**Document section**:
^^^^
A substance, other than the active ingredient, that is intended or designated to be used in the manufacturer of pharmaceutical product.

Essential Drugs:

Essential drugs are those that satisfy the health care needs of the majority of the population. Each country may generate its own list of essential drugs.

Equipment:

Equipment is considered to be all apparatus necessary for carrying out analytical processes, but which don’t provide quantitative results for these, such as autoclaves, ovens, laminar flow and gas extraction hoods.

Evaluation:

Constant process of comparison of the results obtained from activities carried out by evaluating group, which are used to measure selectively the efficiency, efficacy and congruence of the administrative programs of the laboratory for preventive purpose.

Efficacy:

The ability of a drug to produce the purported effect, as determined by scientific methods.

Expiry date:

The date appearing on a pharmaceutical product and established by the manufacturer, beyond which the manufacturer will not guarantee the potency, purity, uniformity, or bioavailability of the product.

Or

The date placed on the container of a pharmaceutical product or starting material which designates the date up to and including which the pharmaceutical product is expected to remain within specification if stored correctly. It is established for each batch by adding the shelf-life period to the date of manufacturer.

Finished Product:

A product that has undergone all stages of production, including packaging in its final container and labeling and is available in presentable form.

Formulation:

A composition of a dosage form, including the characteristics of its raw materials and the operations required to process it.
^^^^
**Data provided**:
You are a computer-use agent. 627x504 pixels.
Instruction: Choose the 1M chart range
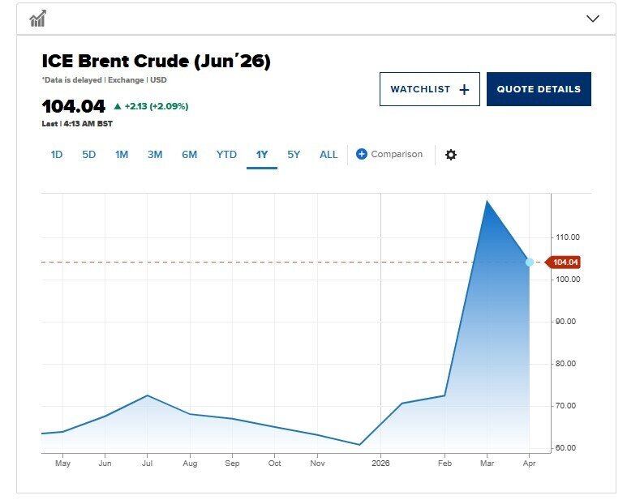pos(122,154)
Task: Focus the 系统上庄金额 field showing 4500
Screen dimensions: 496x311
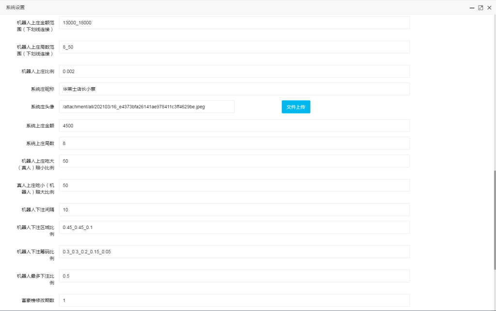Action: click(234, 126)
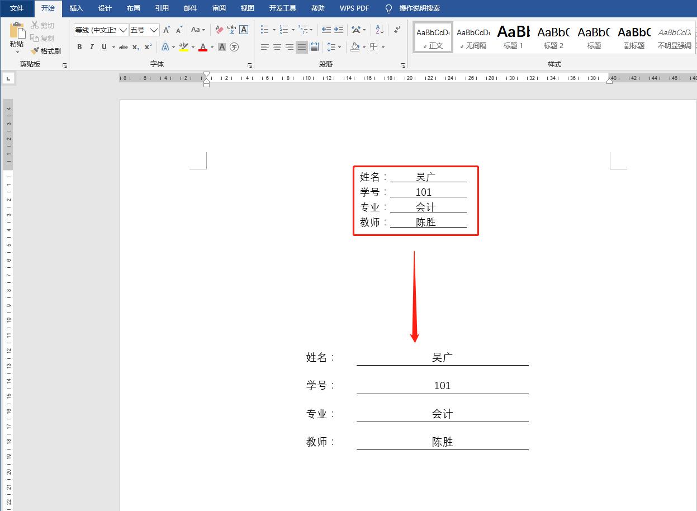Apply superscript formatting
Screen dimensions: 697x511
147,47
^^^^
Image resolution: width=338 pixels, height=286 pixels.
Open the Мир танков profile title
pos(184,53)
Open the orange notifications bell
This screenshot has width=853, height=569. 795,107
^^^^
**Your tasks**:
(a) Answer these questions on the glossary:
(i) Who may generate its own list of essential drugs?
(ii) Which three qualities of the laboratory's administrative programs is evaluation used to measure?
(iii) In the first definition of expiry date, who establishes that date?
(b) In the glossary, give the passage beginning at the words "Equipment is considered" and ending after "gas extraction hoods.", swapping "apparatus" for "instruments".

**Answers to the problems**:
(a)
(i) Each country.
(ii) Their efficiency, efficacy and congruence.
(iii) The manufacturer.

(b)
Equipment is considered to be all instruments necessary for carrying out analytical processes, but which don’t provide quantitative results for these, such as autoclaves, ovens, laminar flow and gas extraction hoods.